El Cielo es, sin duda, la patria de la virginidad; allí mora, y es cortesana de aquella invisible ciudad, que no de la tierra, donde está sólo de paso.
¿Pues qué es la castidad virginal sino integridad corporal, libre de toda mancha? ¿Y quién puede ser su autor sino el inmaculado Hijo de Dios, cuya purísima carne no padeció ni pudo padecer contagio de culpa?
Por eso amó tanto esta virtud que no quiso venir al mundo sino acompañado de ella, naciendo de una madre virgen. Habiendo sido engendrado por el Padre en la eternidad, busca para encarnar en el tiempo un vientre virginal. Siendo Dios eterno por su naturaleza, toma nuestra carne mortal en las entrañas de una virgen, para nuestra salvación; siendo eterno como el Padre, se hace hombre temporal en favor nuestro y por obediencia al Padre.

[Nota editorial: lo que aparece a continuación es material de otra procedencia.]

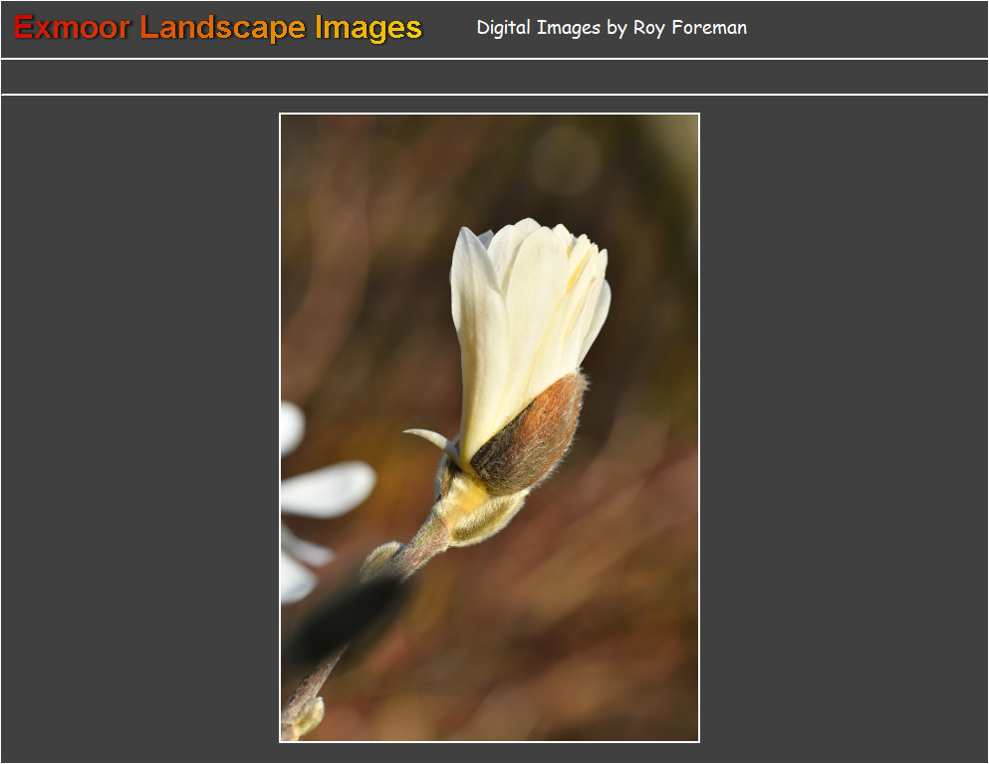Image resolution: width=989 pixels, height=764 pixels.
Task: Click the empty navigation strip below header
Action: coord(494,77)
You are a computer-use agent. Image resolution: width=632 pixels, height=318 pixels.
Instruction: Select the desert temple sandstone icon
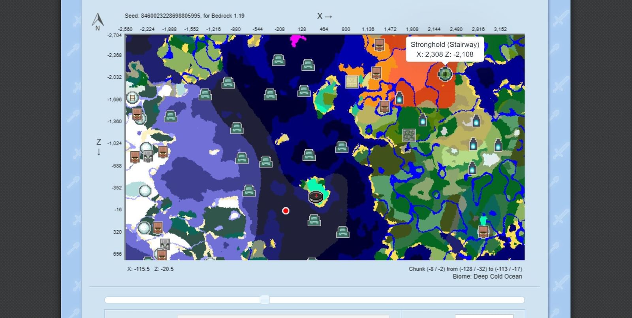[x=352, y=82]
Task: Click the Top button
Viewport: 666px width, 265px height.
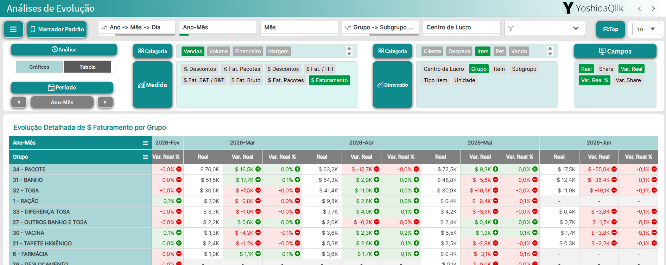Action: coord(610,29)
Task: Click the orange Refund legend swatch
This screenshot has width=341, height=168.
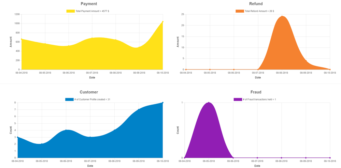Action: (x=240, y=11)
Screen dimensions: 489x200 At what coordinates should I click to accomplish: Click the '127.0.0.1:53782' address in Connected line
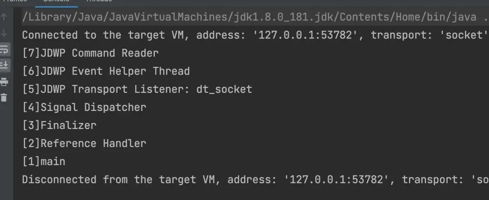pos(308,35)
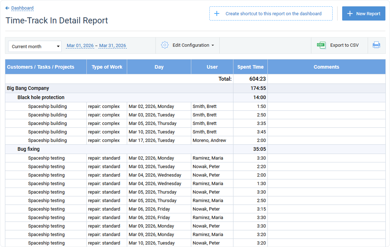Click the Spent Time column header
This screenshot has height=247, width=390.
pyautogui.click(x=250, y=67)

¿Qué más? Cristo es virgen y esposo de virgen, y si se admite la frase, diré que es esposo de la castidad virginal, porque la virginidad es propia de Él, y no al revés. Virgen era la esposa que lo concibió y trajo encerrado en su seno; virgen la que le dio a luz y amamantó. De Ella estaba escrito: “¡Cuán grandes cosas no hizo la Virgen de Israel! Gracias a Ella, no faltarán las riquezas a la tierra ni las nieves al Líbano” (cf. Jer 18, 13ss).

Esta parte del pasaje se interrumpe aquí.